STOCKHOLM—Sweden's SKF AB, the world's biggest maker of ball bearings, Wednesday cautioned about the brutal slowdown of a key customer: China's auto industry.

The company, whose parts are used in everything that spins, posted a 44% rise in second-quarter net profit, but SKF said the recent "radical" downward revision of the forecast for China's auto output, as well as weaker economic growth in the country, clouded the outlook for SKF's revenue from the region.

"This is a big uncertainty, probably the biggest looking into the third quarter," SKF Chief Executive Alrik Danielsson told reporters.

SKF said that while it succeeded in clinching new contracts with Chinese car makers in the second quarter, it was already feeling the heat in China and the broader region. Sales in the Asia-Pacific region—which account for 25% of group revenue—fell 3.7% in the second quarter, compared with the same period a year earlier, after a 5.6% rise in the first quarter.

SKF has a global presence and supplies ball bearings to many industries, including railways and energy, but is largely exposed to the automotive business, which generates more than a quarter of sales.

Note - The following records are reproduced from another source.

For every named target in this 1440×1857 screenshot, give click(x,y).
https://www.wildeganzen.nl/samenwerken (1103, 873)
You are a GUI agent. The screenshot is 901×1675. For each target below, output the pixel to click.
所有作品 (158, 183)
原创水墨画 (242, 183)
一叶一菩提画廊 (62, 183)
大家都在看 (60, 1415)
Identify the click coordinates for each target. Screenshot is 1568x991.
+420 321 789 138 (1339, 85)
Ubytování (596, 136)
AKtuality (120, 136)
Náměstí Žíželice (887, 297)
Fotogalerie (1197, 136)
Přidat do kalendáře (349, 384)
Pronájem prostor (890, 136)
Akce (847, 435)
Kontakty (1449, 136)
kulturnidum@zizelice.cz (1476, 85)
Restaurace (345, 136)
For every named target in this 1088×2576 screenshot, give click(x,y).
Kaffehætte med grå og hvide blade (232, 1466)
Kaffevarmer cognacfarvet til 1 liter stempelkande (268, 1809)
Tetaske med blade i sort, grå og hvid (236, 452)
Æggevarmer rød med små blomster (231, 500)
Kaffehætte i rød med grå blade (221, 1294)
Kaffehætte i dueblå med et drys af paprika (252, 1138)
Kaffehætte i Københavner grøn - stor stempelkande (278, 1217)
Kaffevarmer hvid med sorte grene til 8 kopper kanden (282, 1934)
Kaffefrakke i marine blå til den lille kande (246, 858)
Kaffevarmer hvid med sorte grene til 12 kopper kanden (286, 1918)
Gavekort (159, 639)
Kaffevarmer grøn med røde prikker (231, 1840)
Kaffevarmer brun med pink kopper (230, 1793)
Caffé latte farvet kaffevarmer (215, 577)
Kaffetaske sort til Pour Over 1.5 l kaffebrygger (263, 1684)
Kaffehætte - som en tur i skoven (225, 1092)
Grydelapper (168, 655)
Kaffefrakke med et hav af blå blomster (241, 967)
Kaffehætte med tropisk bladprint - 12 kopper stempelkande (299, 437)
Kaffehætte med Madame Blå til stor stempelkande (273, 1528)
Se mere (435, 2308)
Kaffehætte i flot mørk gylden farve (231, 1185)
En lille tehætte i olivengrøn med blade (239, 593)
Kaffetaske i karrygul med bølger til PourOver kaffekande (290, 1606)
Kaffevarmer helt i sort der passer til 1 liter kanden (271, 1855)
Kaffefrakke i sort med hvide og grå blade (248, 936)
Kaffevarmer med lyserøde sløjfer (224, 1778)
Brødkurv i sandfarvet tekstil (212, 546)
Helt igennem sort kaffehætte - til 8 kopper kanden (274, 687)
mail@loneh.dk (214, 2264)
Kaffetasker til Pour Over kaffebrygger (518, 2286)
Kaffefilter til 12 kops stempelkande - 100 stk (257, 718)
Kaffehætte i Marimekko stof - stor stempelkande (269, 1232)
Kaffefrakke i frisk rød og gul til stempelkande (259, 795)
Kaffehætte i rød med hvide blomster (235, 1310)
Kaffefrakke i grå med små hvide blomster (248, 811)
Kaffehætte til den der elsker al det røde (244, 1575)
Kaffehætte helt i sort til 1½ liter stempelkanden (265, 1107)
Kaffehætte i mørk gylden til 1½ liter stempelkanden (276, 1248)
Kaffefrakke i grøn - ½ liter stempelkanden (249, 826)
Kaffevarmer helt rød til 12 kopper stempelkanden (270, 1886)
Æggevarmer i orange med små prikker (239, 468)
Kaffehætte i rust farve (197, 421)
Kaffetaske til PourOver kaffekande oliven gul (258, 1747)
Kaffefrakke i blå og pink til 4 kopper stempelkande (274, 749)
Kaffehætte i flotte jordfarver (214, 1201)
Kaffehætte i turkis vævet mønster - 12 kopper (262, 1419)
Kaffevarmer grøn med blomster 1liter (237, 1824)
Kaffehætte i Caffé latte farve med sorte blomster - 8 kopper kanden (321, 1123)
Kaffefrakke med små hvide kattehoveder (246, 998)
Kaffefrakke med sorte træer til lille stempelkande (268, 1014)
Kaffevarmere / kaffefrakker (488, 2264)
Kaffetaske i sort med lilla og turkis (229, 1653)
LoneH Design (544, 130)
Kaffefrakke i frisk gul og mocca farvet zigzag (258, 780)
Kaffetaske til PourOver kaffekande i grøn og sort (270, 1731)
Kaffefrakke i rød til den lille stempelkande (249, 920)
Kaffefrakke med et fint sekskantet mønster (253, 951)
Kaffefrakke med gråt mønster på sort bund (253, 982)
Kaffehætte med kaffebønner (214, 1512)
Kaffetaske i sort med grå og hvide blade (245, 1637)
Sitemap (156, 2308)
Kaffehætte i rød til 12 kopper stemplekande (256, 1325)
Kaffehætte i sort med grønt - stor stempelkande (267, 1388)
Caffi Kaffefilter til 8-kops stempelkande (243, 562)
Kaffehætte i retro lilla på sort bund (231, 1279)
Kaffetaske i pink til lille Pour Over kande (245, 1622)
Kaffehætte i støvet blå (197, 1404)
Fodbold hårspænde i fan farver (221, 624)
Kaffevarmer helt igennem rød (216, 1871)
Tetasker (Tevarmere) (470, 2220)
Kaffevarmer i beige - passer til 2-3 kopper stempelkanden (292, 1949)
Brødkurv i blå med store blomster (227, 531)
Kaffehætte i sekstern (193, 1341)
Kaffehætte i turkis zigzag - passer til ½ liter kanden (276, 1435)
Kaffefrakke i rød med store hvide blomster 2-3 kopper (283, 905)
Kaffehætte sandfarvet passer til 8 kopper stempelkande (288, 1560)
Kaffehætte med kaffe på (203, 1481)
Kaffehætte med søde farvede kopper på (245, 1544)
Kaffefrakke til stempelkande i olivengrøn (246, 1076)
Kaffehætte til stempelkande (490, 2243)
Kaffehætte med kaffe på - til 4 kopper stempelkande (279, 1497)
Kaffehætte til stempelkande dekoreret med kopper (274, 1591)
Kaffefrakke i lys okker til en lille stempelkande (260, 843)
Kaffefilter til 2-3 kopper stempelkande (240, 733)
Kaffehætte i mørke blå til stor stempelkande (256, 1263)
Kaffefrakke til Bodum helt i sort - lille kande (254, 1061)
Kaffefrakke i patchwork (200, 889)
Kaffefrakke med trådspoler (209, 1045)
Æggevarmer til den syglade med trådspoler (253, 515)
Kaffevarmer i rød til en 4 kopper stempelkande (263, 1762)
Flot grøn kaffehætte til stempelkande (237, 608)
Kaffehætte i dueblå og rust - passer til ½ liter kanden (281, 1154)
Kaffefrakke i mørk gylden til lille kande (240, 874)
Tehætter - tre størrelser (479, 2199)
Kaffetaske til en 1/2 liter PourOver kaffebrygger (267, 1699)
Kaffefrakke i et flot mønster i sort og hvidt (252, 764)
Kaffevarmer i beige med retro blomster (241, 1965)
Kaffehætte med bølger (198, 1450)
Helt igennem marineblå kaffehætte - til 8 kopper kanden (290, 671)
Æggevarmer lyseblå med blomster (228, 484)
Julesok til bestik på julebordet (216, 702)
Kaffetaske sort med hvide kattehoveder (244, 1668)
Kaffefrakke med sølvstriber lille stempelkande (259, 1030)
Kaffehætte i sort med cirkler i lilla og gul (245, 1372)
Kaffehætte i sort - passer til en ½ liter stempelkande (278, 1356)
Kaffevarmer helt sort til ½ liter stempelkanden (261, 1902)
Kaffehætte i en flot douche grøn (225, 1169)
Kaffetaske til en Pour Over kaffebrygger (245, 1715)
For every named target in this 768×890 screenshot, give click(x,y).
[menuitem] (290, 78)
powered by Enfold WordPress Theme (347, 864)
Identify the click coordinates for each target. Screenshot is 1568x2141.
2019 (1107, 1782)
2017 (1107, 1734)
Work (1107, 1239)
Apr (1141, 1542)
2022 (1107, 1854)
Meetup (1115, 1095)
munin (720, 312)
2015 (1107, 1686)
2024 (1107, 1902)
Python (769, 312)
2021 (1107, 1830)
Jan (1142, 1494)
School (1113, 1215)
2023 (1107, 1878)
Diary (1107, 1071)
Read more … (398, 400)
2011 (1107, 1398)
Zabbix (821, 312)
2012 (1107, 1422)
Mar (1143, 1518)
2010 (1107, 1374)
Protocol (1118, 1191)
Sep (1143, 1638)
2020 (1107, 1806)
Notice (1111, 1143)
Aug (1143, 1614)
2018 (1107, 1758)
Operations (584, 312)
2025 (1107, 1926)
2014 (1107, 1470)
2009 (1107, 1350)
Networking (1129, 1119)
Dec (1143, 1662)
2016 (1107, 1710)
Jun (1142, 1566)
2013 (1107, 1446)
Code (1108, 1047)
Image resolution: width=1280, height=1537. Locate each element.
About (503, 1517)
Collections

In the first half of this year, China passenger-car sales rose 4.8% to 10 million vehicles, a rate far below the gains seen over several years. Demand for cars remains tepid despite auto makers offering price cuts and other incentives. The latest survey by China Association of Automobile Manufacturers cut its forecast for China's automobile market in 2015 to a 3% gain over last year from 7% after sales notched only a 1.2% year-over-year rise recorded in May and a 3.7% increase in April.

Figures published earlier Wednesday by the Chinese National Bureau of Statistics showed that GDP growth in the second quarter remained unchanged from the first quarter at 7%. This was the country's weakest performance since the global financial crisis and comes against the backdrop of recent stock-market upheavals that threatens to disrupt the country's economy.

SKF said net profit for the three months ended June 30 was 1.71 billion Swedish kronor ($137.5 million), compared with 1.19 billion kronor in the same period a year earlier. Operating profit rose 13% to 2.38 billion kronor, on revenue of 20 billion kronor.